## EXERCISE PROMPT
Return each record shown beneath, word for word.

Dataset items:
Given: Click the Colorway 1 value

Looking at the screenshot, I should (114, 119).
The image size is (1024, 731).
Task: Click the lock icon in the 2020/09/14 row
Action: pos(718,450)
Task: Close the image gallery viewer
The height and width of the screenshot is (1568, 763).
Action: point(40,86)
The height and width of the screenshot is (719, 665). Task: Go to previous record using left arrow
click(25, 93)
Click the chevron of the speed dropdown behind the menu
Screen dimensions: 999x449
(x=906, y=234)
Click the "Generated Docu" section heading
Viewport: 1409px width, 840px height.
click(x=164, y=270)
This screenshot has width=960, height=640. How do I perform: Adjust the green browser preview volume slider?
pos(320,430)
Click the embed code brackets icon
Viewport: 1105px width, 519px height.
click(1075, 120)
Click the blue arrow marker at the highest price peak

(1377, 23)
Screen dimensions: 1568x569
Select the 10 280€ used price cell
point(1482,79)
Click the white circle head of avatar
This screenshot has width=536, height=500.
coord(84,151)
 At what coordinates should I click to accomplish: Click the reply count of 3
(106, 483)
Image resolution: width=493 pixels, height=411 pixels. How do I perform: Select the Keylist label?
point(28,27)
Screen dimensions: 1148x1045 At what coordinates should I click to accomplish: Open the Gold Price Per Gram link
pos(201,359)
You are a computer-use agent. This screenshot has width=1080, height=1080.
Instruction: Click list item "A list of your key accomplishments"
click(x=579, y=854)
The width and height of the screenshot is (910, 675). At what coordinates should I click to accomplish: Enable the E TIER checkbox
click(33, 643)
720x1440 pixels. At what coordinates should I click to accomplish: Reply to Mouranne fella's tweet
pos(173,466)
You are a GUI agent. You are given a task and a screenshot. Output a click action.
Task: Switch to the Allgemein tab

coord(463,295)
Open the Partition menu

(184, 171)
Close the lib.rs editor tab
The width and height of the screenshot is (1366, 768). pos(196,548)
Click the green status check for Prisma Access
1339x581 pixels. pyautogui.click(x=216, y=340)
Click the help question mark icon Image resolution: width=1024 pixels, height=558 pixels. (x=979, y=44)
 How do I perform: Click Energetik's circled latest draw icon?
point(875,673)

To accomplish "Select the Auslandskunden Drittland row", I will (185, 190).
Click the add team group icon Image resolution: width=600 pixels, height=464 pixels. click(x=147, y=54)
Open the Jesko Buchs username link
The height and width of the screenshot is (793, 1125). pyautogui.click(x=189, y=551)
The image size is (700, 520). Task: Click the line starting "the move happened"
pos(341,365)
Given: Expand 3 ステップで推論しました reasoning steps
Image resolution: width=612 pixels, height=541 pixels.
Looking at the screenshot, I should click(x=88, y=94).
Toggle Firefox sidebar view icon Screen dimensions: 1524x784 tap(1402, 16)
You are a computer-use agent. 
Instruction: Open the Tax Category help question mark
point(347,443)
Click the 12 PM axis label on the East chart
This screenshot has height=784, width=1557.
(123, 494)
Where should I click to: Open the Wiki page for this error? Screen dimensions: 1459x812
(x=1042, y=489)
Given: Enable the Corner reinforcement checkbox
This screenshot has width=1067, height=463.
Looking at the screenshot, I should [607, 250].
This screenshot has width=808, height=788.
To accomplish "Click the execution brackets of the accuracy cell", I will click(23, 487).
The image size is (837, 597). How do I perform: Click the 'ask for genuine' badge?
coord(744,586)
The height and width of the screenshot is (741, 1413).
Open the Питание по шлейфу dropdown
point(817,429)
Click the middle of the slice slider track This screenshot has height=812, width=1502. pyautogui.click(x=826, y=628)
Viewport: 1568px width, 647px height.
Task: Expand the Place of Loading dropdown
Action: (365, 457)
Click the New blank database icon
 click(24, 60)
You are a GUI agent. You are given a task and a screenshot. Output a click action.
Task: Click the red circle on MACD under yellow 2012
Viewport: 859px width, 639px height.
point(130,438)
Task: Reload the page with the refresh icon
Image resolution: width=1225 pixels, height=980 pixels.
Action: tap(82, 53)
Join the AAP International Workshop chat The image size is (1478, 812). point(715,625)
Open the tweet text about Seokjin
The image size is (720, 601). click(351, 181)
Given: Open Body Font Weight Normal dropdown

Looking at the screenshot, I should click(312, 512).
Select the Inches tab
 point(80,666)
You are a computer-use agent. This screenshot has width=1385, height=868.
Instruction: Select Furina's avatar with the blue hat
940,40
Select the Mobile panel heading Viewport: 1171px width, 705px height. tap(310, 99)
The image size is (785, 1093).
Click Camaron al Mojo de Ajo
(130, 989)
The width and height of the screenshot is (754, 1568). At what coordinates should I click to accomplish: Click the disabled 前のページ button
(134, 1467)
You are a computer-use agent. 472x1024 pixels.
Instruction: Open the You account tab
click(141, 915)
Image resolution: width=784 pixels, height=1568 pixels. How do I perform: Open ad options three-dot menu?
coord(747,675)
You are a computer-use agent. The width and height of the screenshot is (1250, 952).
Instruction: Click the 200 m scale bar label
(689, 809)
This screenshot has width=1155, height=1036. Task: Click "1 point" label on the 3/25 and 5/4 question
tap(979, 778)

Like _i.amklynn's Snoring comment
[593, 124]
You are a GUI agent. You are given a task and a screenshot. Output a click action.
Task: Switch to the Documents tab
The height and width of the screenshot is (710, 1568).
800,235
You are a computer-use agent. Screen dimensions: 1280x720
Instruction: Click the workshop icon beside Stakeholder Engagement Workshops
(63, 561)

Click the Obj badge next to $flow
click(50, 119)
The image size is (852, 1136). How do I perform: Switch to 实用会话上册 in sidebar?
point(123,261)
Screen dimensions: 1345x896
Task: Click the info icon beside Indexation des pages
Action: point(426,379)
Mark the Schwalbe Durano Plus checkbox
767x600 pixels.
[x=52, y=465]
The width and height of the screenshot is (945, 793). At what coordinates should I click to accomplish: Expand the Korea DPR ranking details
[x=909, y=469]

## EXERCISE ANSWER
Given: Click the Colorway 1 value

Looking at the screenshot, I should (114, 119).
The image size is (1024, 731).
Task: Click the lock icon in the 2020/09/14 row
Action: pos(718,450)
Task: Close the image gallery viewer
The height and width of the screenshot is (1568, 763).
Action: point(40,86)
The height and width of the screenshot is (719, 665). Task: Go to previous record using left arrow
click(25, 93)
Click the chevron of the speed dropdown behind the menu
Screen dimensions: 999x449
(x=906, y=234)
Click the "Generated Docu" section heading
Viewport: 1409px width, 840px height.
click(x=164, y=270)
This screenshot has width=960, height=640. How do I perform: Adjust the green browser preview volume slider?
pos(320,430)
Click the embed code brackets icon
Viewport: 1105px width, 519px height.
click(1075, 120)
Click the blue arrow marker at the highest price peak

(1377, 23)
Screen dimensions: 1568x569
Select the 10 280€ used price cell
point(1482,79)
Click the white circle head of avatar
This screenshot has width=536, height=500.
coord(84,151)
 At what coordinates should I click to accomplish: Click the reply count of 3
(106, 483)
Image resolution: width=493 pixels, height=411 pixels. How do I perform: Select the Keylist label?
point(28,27)
Screen dimensions: 1148x1045 At what coordinates should I click to accomplish: Open the Gold Price Per Gram link
pos(201,359)
You are a computer-use agent. This screenshot has width=1080, height=1080.
Instruction: Click list item "A list of your key accomplishments"
click(x=579, y=854)
The width and height of the screenshot is (910, 675). At what coordinates should I click to accomplish: Enable the E TIER checkbox
click(33, 643)
720x1440 pixels. At what coordinates should I click to accomplish: Reply to Mouranne fella's tweet
pos(173,466)
You are a GUI agent. You are given a task and a screenshot. Output a click action.
Task: Switch to the Allgemein tab

coord(463,295)
Open the Partition menu

(184, 171)
Close the lib.rs editor tab
The width and height of the screenshot is (1366, 768). pos(196,548)
Click the green status check for Prisma Access
1339x581 pixels. pyautogui.click(x=216, y=340)
Click the help question mark icon Image resolution: width=1024 pixels, height=558 pixels. (x=979, y=44)
 How do I perform: Click Energetik's circled latest draw icon?
point(875,673)

To accomplish "Select the Auslandskunden Drittland row", I will (185, 190).
Click the add team group icon Image resolution: width=600 pixels, height=464 pixels. click(x=147, y=54)
Open the Jesko Buchs username link
The height and width of the screenshot is (793, 1125). pyautogui.click(x=189, y=551)
The image size is (700, 520). Task: Click the line starting "the move happened"
pos(341,365)
Given: Expand 3 ステップで推論しました reasoning steps
Image resolution: width=612 pixels, height=541 pixels.
Looking at the screenshot, I should click(x=88, y=94).
Toggle Firefox sidebar view icon Screen dimensions: 1524x784 tap(1402, 16)
You are a computer-use agent. 
Instruction: Open the Tax Category help question mark
point(347,443)
Click the 12 PM axis label on the East chart
This screenshot has height=784, width=1557.
(123, 494)
Where should I click to: Open the Wiki page for this error? Screen dimensions: 1459x812
(x=1042, y=489)
Given: Enable the Corner reinforcement checkbox
This screenshot has width=1067, height=463.
Looking at the screenshot, I should [607, 250].
This screenshot has width=808, height=788.
To accomplish "Click the execution brackets of the accuracy cell", I will click(23, 487).
The image size is (837, 597). How do I perform: Click the 'ask for genuine' badge?
coord(744,586)
The height and width of the screenshot is (741, 1413).
Open the Питание по шлейфу dropdown
point(817,429)
Click the middle of the slice slider track This screenshot has height=812, width=1502. pyautogui.click(x=826, y=628)
Viewport: 1568px width, 647px height.
Task: Expand the Place of Loading dropdown
Action: (365, 457)
Click the New blank database icon
 click(24, 60)
You are a GUI agent. You are given a task and a screenshot. Output a click action.
Task: Click the red circle on MACD under yellow 2012
Viewport: 859px width, 639px height.
point(130,438)
Task: Reload the page with the refresh icon
Image resolution: width=1225 pixels, height=980 pixels.
Action: tap(82, 53)
Join the AAP International Workshop chat The image size is (1478, 812). point(715,625)
Open the tweet text about Seokjin
The image size is (720, 601). click(351, 181)
Given: Open Body Font Weight Normal dropdown

Looking at the screenshot, I should click(312, 512).
Select the Inches tab
 point(80,666)
You are a computer-use agent. This screenshot has width=1385, height=868.
Instruction: Select Furina's avatar with the blue hat
940,40
Select the Mobile panel heading Viewport: 1171px width, 705px height. tap(310, 99)
The image size is (785, 1093).
Click Camaron al Mojo de Ajo
(130, 989)
The width and height of the screenshot is (754, 1568). At what coordinates should I click to accomplish: Click the disabled 前のページ button
(134, 1467)
You are a computer-use agent. 472x1024 pixels.
Instruction: Open the You account tab
click(141, 915)
Image resolution: width=784 pixels, height=1568 pixels. How do I perform: Open ad options three-dot menu?
coord(747,675)
You are a computer-use agent. The width and height of the screenshot is (1250, 952).
Instruction: Click the 200 m scale bar label
(689, 809)
This screenshot has width=1155, height=1036. Task: Click "1 point" label on the 3/25 and 5/4 question
tap(979, 778)

Like _i.amklynn's Snoring comment
[593, 124]
You are a GUI agent. You are given a task and a screenshot. Output a click action.
Task: Switch to the Documents tab
The height and width of the screenshot is (710, 1568).
800,235
You are a computer-use agent. Screen dimensions: 1280x720
Instruction: Click the workshop icon beside Stakeholder Engagement Workshops
(63, 561)

Click the Obj badge next to $flow
click(50, 119)
The image size is (852, 1136). How do I perform: Switch to 实用会话上册 in sidebar?
point(123,261)
Screen dimensions: 1345x896
Task: Click the info icon beside Indexation des pages
Action: point(426,379)
Mark the Schwalbe Durano Plus checkbox
767x600 pixels.
[x=52, y=465]
The width and height of the screenshot is (945, 793). At what coordinates should I click to accomplish: Expand the Korea DPR ranking details
[x=909, y=469]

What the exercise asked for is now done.